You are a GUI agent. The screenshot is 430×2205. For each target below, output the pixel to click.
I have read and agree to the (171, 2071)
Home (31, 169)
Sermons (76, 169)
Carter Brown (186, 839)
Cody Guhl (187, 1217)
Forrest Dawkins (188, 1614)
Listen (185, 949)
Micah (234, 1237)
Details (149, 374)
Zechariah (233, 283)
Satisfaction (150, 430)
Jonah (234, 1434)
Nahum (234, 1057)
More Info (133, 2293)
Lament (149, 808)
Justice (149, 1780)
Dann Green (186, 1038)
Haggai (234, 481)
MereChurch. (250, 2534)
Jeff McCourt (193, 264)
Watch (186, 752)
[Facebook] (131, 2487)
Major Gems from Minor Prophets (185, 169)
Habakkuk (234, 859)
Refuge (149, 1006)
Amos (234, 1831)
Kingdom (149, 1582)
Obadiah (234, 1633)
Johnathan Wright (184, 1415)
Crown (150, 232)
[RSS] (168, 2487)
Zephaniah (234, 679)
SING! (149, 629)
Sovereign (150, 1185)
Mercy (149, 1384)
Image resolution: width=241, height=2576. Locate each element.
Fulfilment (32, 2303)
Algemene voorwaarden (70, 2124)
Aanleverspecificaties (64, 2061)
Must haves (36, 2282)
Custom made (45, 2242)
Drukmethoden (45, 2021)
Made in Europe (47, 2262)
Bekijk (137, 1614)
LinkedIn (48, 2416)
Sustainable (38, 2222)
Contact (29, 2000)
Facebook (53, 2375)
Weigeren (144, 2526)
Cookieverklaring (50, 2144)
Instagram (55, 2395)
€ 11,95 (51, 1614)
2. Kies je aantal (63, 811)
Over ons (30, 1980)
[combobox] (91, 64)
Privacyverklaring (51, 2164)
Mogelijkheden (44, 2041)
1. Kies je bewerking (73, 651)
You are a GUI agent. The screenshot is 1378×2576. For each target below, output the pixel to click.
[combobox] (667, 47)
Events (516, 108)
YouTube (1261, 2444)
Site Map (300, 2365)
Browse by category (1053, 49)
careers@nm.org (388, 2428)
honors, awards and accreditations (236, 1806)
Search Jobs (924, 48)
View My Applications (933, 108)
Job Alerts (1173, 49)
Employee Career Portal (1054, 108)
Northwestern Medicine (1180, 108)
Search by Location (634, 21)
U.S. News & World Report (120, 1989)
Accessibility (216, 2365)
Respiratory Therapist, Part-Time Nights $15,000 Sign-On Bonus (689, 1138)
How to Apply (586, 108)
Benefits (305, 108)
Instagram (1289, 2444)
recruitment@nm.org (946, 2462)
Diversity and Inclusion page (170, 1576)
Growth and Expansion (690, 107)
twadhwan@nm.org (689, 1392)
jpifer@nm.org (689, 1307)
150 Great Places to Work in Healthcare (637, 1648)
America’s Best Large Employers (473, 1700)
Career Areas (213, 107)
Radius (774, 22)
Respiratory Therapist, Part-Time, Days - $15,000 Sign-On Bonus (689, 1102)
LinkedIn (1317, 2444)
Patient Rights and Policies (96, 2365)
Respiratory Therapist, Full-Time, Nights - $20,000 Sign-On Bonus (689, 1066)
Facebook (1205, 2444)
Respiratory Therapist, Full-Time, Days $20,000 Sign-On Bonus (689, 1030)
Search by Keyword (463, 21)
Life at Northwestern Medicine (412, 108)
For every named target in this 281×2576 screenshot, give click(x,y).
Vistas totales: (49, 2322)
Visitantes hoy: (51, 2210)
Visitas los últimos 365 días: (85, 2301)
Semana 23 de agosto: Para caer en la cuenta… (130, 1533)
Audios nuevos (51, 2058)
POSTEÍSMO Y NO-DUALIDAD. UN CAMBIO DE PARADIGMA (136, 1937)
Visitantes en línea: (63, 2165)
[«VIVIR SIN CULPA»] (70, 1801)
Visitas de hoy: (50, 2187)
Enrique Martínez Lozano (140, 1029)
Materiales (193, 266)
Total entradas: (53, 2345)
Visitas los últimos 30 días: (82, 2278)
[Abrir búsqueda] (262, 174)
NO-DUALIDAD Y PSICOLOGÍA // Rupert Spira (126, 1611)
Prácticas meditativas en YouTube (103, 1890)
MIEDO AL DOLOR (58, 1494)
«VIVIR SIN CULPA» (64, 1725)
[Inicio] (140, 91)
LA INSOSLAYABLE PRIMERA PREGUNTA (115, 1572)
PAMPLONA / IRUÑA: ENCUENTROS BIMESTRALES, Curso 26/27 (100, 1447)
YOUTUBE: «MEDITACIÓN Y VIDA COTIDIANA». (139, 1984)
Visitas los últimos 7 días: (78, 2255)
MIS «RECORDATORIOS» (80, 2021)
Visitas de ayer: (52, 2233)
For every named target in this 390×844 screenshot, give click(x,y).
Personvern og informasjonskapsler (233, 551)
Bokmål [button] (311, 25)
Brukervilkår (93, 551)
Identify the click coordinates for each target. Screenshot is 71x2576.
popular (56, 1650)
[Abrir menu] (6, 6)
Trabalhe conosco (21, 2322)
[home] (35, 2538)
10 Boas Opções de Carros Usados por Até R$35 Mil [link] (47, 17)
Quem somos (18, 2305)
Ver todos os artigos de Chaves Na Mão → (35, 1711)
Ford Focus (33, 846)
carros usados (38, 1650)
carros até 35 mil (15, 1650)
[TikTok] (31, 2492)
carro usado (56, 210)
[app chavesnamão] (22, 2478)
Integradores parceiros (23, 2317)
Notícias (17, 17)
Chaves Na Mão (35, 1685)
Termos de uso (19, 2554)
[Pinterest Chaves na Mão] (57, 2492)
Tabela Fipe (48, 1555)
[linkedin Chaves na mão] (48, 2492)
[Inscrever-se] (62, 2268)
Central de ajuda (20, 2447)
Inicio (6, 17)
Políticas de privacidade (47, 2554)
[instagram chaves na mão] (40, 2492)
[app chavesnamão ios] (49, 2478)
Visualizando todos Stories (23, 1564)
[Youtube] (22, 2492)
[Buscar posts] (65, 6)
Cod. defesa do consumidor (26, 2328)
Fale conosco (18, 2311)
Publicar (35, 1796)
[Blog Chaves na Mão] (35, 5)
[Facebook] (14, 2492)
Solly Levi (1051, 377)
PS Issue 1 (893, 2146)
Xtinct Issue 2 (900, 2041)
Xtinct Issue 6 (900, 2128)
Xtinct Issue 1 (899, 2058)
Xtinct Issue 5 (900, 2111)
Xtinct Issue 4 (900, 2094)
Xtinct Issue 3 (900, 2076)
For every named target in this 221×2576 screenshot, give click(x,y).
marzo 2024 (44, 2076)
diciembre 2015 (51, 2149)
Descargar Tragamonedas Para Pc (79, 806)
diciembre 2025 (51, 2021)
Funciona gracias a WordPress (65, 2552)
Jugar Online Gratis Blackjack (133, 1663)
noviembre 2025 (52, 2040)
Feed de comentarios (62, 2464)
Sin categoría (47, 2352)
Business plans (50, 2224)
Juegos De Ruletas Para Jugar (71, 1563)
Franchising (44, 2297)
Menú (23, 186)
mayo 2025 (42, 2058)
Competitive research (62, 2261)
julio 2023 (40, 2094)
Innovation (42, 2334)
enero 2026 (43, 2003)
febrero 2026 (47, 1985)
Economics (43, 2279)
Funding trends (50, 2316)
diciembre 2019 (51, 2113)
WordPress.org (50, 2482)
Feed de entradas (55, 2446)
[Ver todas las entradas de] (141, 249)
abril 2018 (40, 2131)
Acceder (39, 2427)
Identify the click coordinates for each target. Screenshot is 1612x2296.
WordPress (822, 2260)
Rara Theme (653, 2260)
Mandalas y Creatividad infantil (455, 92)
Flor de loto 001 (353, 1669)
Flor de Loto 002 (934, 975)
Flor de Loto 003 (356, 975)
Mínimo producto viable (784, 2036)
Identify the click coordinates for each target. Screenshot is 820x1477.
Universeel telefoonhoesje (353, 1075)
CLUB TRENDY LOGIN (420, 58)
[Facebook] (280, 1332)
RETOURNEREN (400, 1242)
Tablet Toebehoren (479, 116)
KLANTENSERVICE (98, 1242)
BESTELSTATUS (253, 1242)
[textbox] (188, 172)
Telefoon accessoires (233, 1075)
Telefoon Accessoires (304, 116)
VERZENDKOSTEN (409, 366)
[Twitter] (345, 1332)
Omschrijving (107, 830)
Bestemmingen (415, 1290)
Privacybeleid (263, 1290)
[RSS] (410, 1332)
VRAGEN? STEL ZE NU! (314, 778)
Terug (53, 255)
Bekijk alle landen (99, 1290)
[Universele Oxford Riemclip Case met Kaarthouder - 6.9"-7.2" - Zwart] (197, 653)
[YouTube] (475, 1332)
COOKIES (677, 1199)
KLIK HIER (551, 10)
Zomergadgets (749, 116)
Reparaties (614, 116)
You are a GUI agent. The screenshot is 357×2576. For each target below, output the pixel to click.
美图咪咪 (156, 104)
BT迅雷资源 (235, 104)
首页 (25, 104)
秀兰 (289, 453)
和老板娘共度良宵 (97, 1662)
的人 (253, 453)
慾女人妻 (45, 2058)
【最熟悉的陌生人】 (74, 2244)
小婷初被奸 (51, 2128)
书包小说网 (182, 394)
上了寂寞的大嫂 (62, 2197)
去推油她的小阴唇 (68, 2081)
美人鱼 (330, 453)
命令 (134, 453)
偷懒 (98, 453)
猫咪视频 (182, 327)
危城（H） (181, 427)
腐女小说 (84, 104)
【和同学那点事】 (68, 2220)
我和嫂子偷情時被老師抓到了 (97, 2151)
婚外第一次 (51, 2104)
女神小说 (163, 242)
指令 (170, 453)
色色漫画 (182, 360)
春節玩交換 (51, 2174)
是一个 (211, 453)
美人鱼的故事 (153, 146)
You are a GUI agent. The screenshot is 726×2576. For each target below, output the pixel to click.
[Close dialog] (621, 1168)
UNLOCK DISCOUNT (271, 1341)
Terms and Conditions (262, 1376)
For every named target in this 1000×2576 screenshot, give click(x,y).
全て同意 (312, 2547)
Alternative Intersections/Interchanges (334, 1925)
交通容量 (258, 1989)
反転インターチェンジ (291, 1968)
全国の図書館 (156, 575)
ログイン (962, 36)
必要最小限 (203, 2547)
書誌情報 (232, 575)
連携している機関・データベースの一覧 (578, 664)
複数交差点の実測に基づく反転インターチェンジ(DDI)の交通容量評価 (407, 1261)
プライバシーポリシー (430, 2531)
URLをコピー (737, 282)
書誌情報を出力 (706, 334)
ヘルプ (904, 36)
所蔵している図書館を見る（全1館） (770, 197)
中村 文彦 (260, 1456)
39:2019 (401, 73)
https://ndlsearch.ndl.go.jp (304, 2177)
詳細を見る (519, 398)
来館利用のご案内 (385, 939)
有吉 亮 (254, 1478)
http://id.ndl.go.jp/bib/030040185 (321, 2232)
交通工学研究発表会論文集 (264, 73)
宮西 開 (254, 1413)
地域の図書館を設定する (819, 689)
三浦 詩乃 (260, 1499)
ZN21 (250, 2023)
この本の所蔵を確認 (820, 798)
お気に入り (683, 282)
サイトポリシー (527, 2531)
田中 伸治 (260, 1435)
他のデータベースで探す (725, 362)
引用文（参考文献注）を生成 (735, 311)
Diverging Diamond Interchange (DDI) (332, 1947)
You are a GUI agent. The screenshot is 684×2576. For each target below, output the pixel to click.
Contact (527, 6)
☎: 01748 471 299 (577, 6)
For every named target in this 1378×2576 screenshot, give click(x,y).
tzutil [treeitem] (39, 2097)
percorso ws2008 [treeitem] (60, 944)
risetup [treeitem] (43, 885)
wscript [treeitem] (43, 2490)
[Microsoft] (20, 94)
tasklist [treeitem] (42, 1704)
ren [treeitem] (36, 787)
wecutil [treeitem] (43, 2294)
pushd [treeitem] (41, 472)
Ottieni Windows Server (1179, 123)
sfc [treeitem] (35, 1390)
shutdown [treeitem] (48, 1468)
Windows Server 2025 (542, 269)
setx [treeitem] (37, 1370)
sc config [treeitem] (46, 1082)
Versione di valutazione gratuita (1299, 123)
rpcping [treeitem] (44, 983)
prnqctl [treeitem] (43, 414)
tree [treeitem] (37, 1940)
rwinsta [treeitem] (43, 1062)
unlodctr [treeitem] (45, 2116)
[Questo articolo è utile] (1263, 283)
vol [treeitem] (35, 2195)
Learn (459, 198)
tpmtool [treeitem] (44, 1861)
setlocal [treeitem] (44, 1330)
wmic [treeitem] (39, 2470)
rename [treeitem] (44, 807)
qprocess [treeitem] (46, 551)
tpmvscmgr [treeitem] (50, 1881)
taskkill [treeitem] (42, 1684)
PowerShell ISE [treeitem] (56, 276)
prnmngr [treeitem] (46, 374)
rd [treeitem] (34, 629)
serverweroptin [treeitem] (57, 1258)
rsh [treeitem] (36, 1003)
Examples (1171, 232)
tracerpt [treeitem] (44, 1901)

==========

## PROBLEM REQUIREMENTS
Look above for the line with "150 Great Places" and the line with "Visitas de hoy: (50, 2187)"; transcribe both and all lines in between, exactly, and nothing else.

## WRITTEN ANSWER
150 Great Places to Work in Healthcare (637, 1648)
America’s Best Large Employers (473, 1700)
Career Areas (213, 107)
Radius (774, 22)
Respiratory Therapist, Part-Time, Days - $15,000 Sign-On Bonus (689, 1102)
LinkedIn (1317, 2444)
Patient Rights and Policies (96, 2365)
Respiratory Therapist, Full-Time, Nights - $20,000 Sign-On Bonus (689, 1066)
Facebook (1205, 2444)
Respiratory Therapist, Full-Time, Days $20,000 Sign-On Bonus (689, 1030)
Search by Keyword (463, 21)
Life at Northwestern Medicine (412, 108)
For every named target in this 281×2576 screenshot, give click(x,y).
Vistas totales: (49, 2322)
Visitantes hoy: (51, 2210)
Visitas los últimos 365 días: (85, 2301)
Semana 23 de agosto: Para caer en la cuenta… (130, 1533)
Audios nuevos (51, 2058)
POSTEÍSMO Y NO-DUALIDAD. UN CAMBIO DE PARADIGMA (136, 1937)
Visitantes en línea: (63, 2165)
[«VIVIR SIN CULPA»] (70, 1801)
Visitas de hoy: (50, 2187)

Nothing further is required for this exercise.